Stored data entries
=== Section Start ===

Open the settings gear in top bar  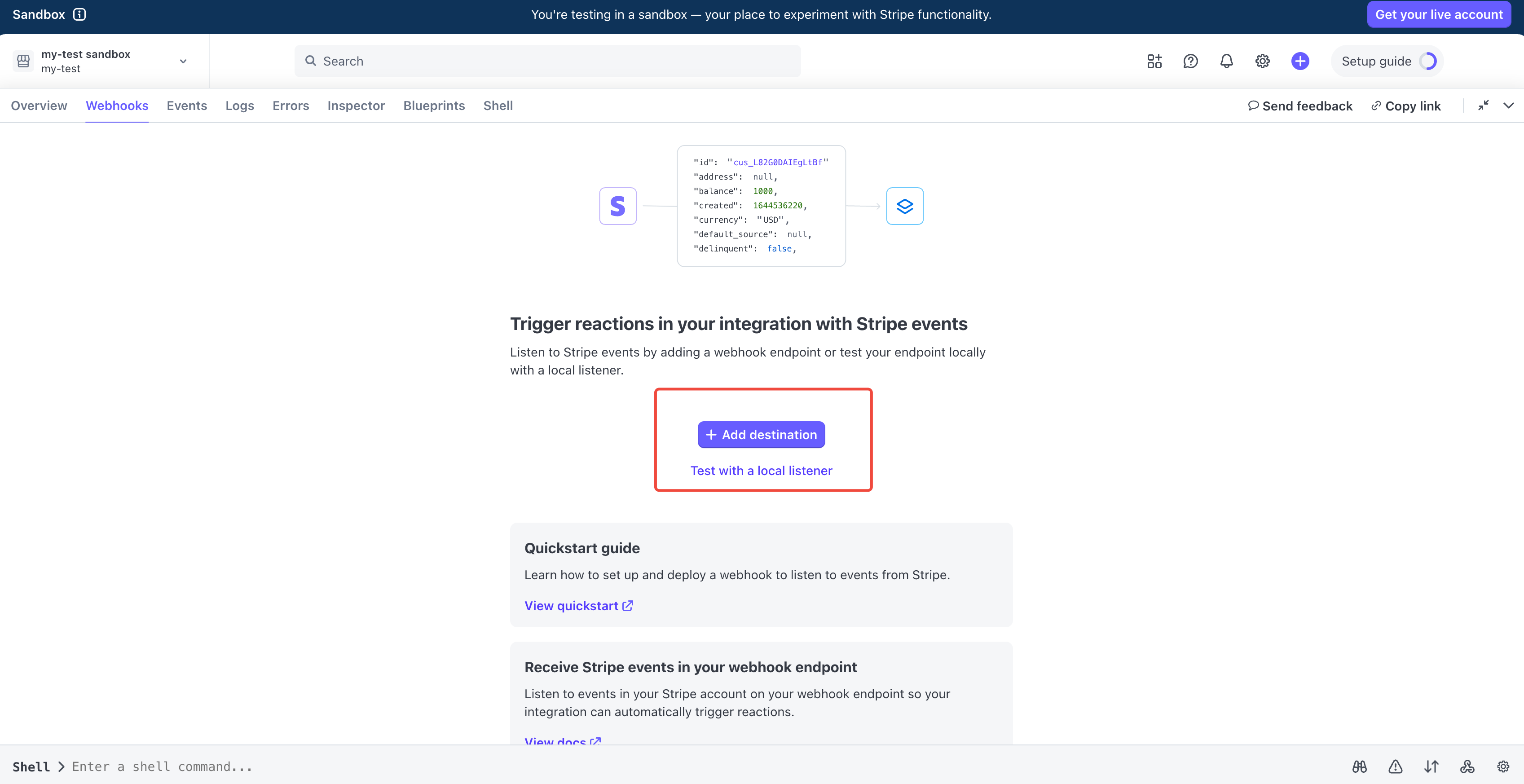pyautogui.click(x=1263, y=61)
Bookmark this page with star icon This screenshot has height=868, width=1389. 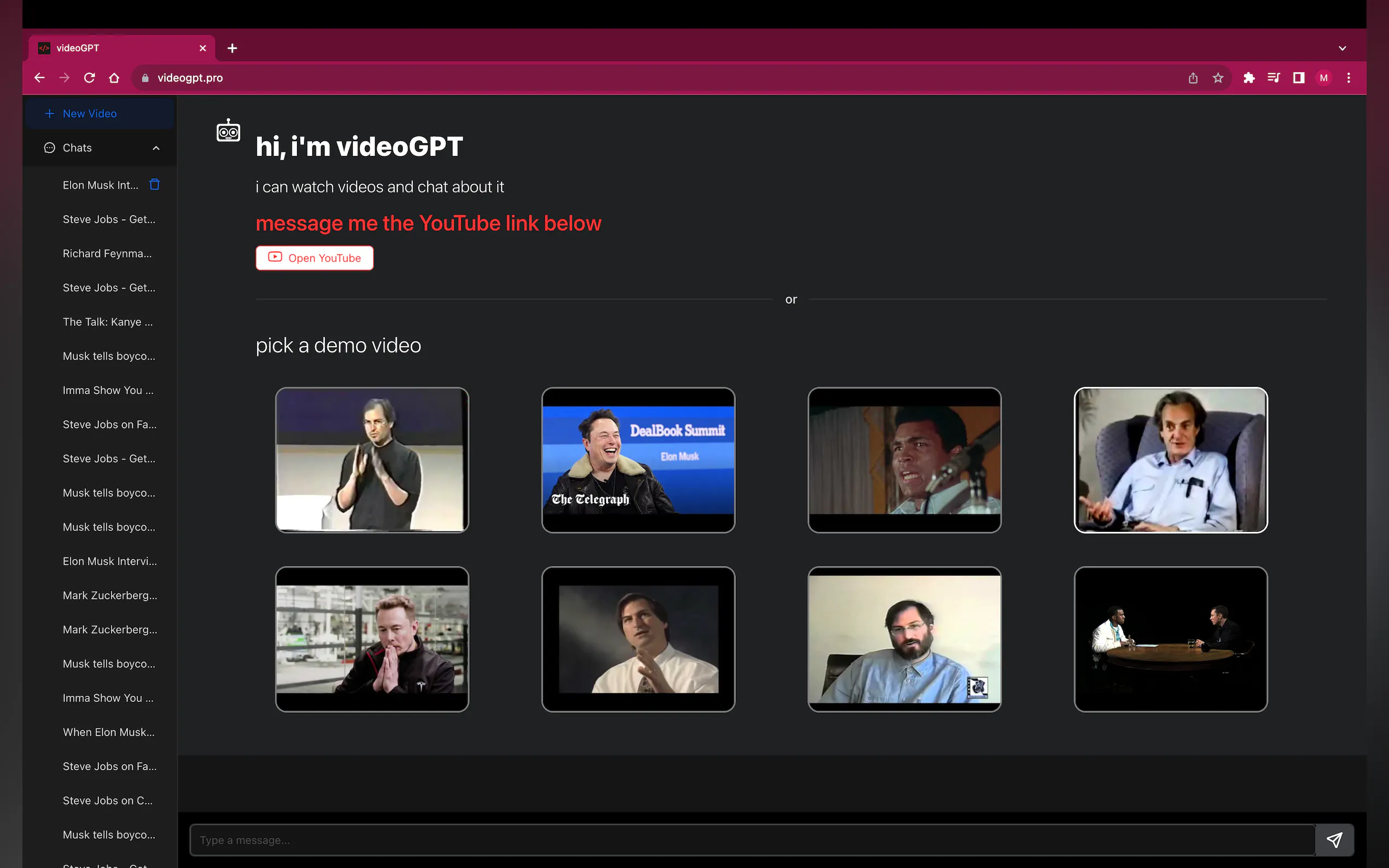point(1218,78)
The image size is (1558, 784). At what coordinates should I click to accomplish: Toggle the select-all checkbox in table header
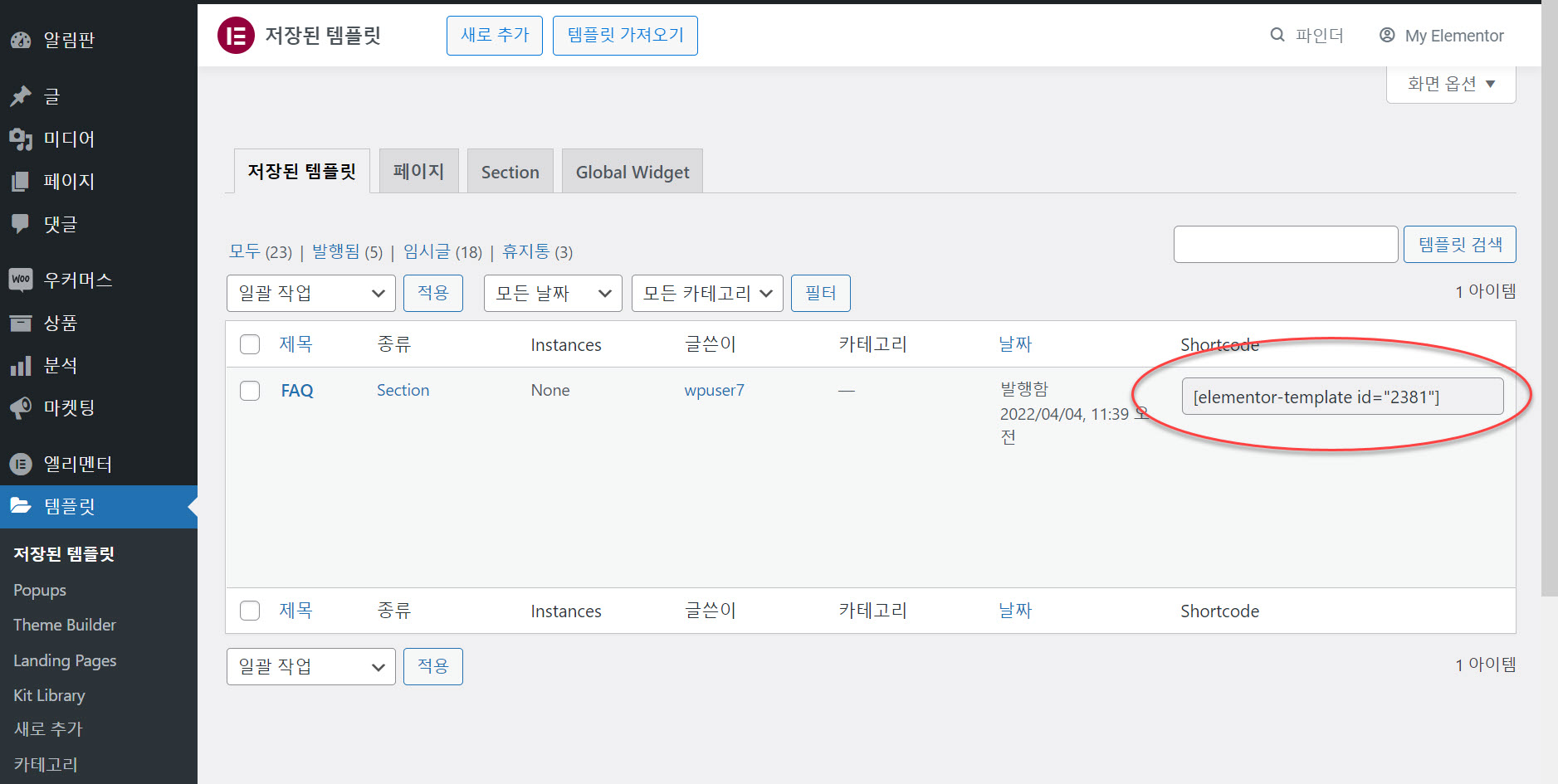pos(250,343)
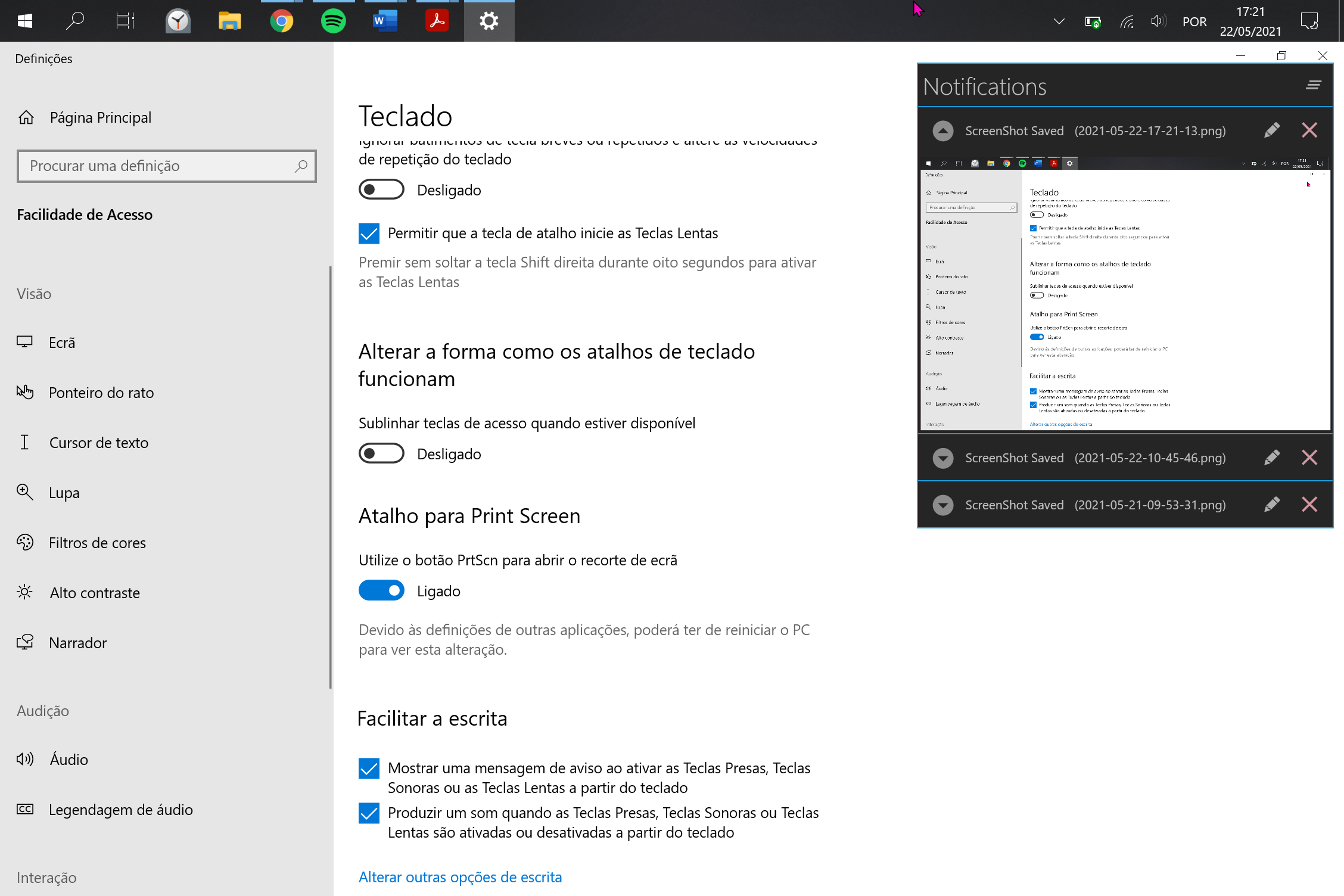Open the Notifications panel hamburger menu
This screenshot has height=896, width=1344.
click(x=1313, y=86)
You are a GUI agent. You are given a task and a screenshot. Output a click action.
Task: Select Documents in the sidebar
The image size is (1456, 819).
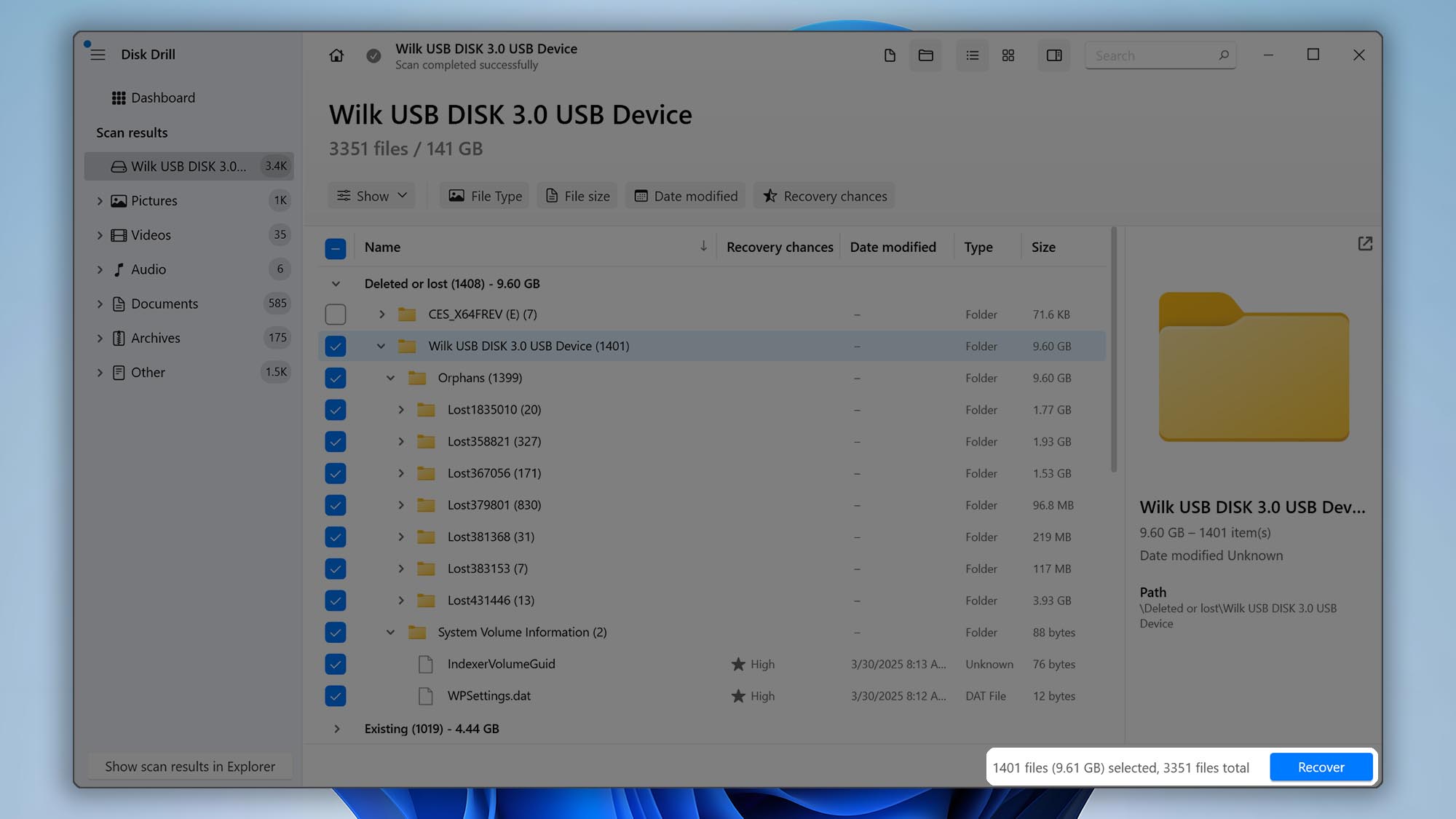[165, 304]
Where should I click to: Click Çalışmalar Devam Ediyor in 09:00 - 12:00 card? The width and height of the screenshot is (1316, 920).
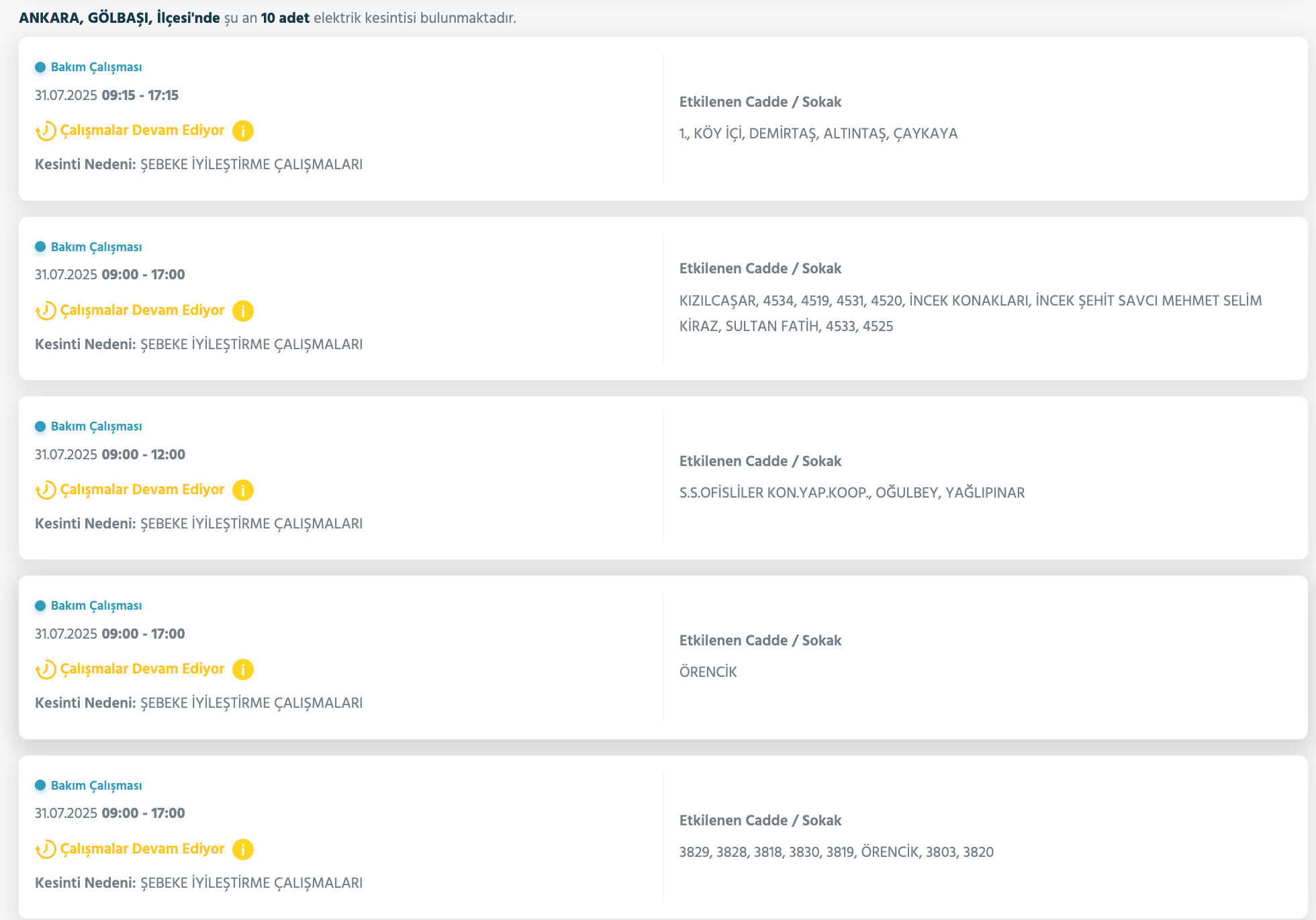point(142,490)
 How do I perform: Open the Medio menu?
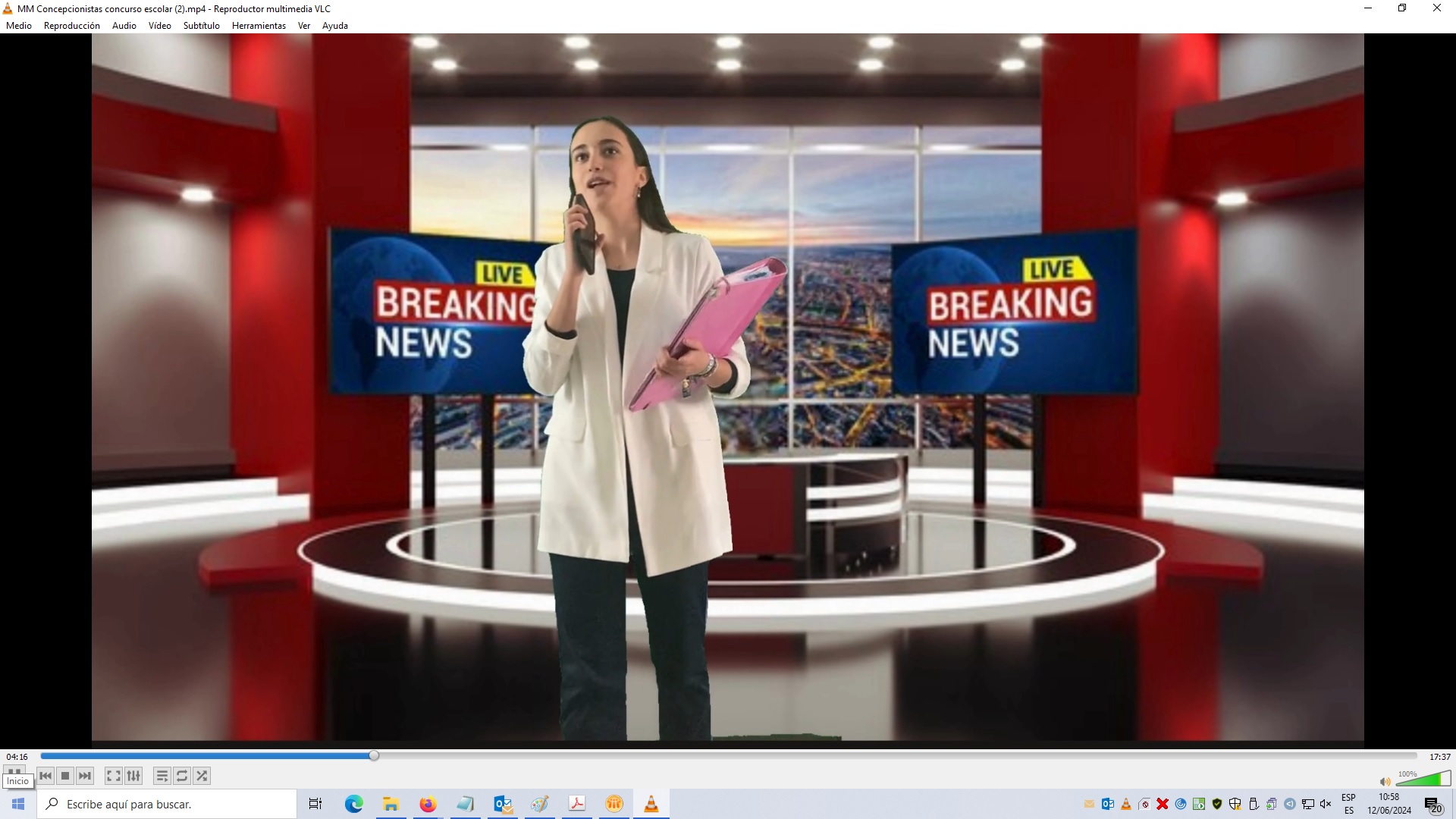point(19,26)
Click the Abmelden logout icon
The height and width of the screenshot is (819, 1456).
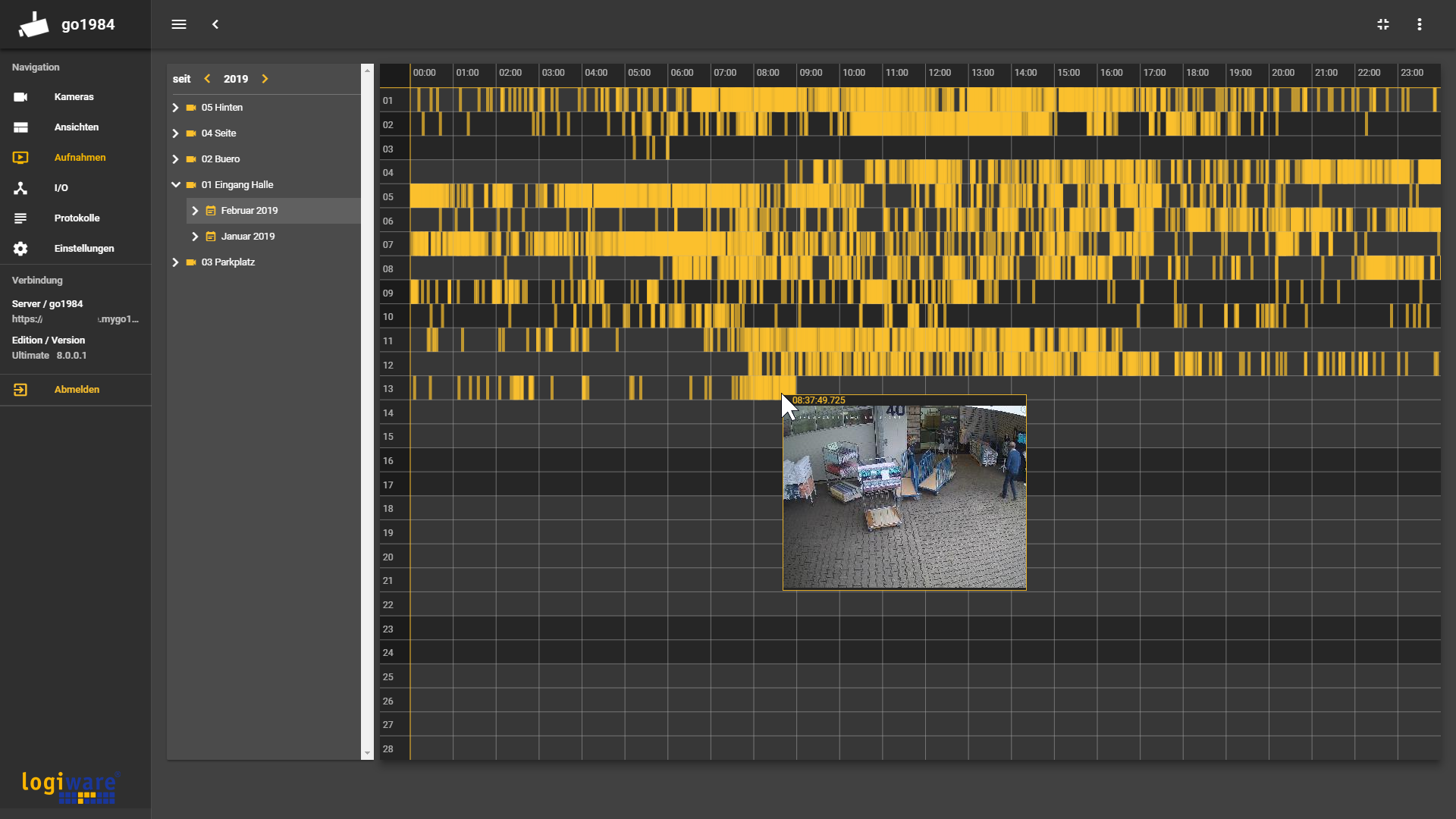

=== Section End ===

* _Task goal_
Only the lines from the line with "Task: Select Documents in the sidebar" through the end of the entries above, copied exactly and with both ends included, belong in the response; the pictures do not.

* _Solution_
Task: Select Documents in the sidebar
The image size is (1456, 819).
[165, 304]
Where should I click to: Click Çalışmalar Devam Ediyor in 09:00 - 12:00 card? The width and height of the screenshot is (1316, 920).
point(142,490)
 How do I perform: Open the Medio menu?
point(19,26)
Click the Abmelden logout icon
The height and width of the screenshot is (819, 1456).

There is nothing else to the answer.